[Extract to read]:
....
The Biden administration is working to reunite entire families of immigrant children who were separated from their parents during the Trump administration, meaning that the children’s siblings could also be eligible for permanent legal status in the United States, according to Homeland Security Secretary Alejandro Mayorkas and the director of the reunification task force. 

“We are very much focused on providing stability to the reunited families,” Mayorkas said in an interview with NBC News.

 He added that he couldn’t guarantee permanent legal status to such families, but said “we’re going to do everything we can to make it work out.”

Task force director Michelle Brane confirmed her group is working for a process where “immediate family members can also apply.

“That includes siblings, another, you know, the partner or spouse, other parents if they’re in the picture,” she said. “We arranged for that. Once those applications are approved, we will facilitate travel arrangements.”

The Biden administration this week reunited four families that were separated from each other in 2017 and 2018, but estimates that more than 1,000 children have not yet been reunited.

Meanwhile, Mayorkas said that he is not, “at this moment in time” launching an investigation of Trump administration officials in connection with the family separation policy.

“I’m not looking at accountability at this moment in time, and so I think that question is before its time,” he said. 

Brane said the task force has identified parents and children who have been separated, but that the divisions were not known to the government because of records that had been poorly kept. 

Mayorkas on Thursday also defended the administration’s decision to use Title 42 from the Centers for Disease Control and Prevention to block families and single adults from entering the United States because of concerns over COVID-19, as well as the choice to allow unaccompanied children to enter the United States, which has forced some parents to separate from their children. 

The current situation is “absolutely” different from the Trump family separation policy, said Mayorkas, adding that DHS is “very focused” on the position some parents have found themselves in and doing what it can to address it. 

“That is so markedly different than a policy that rips a child … out of the hands of a mother or father for the express purpose of deterring others from seeking asylum in the United States,” he said. “Those are two very different worlds.”

Meanwhile, Mayorkas said he hasn’t thought about whether people who have suffered from the effects of climate change should be made eligible for asylum. 

He also said that the real crisis with immigration isn’t the surge, but with the “humanitarian crisis” in the Northern Triangle countries of Guatemala, Honduras, and El Salvador that makes “parents feel compelled to send their children in the hands of smugglers alone to the Mexico-U.S. border.”
....
[Supplied material]:
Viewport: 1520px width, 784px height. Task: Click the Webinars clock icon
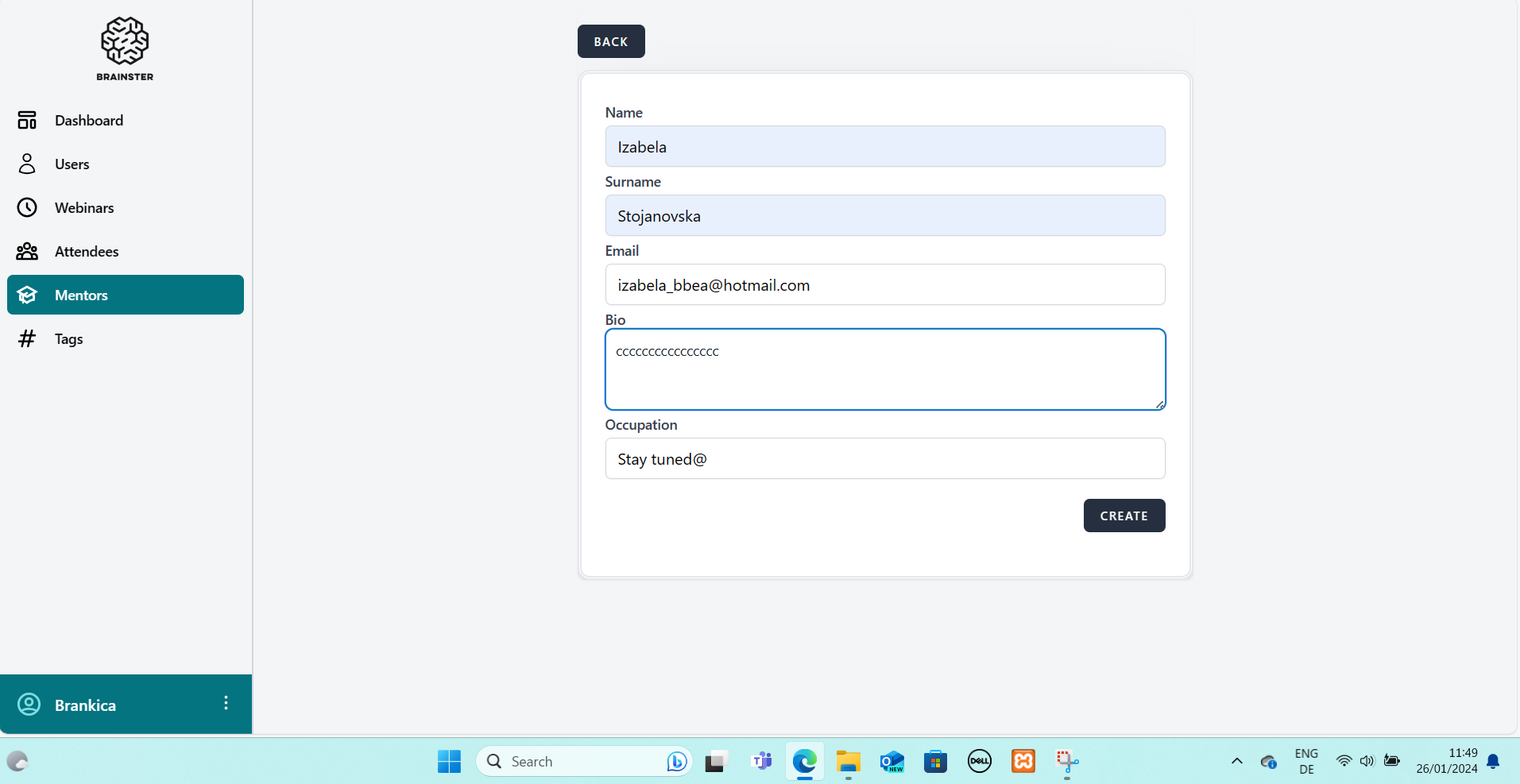[27, 208]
....
[Required work]:
1. According to the text on reuniting separated immigrant families, how many families did the Biden administration reunite this week?
2. Summarize the text on reuniting separated immigrant families in two sentences.

[Exercise responses]:
1. Four families, which had been separated in 2017 and 2018.

2. Homeland Security Secretary Alejandro Mayorkas and task force director Michelle Brane said the Biden administration is working to reunite entire families of immigrant children separated under the Trump administration, including a process where immediate family members such as siblings can also apply, though Mayorkas could not guarantee permanent legal status. Mayorkas also said he is not looking at accountability for Trump administration officials at this time, and he defended the use of Title 42 as "absolutely" different from the Trump family separation policy.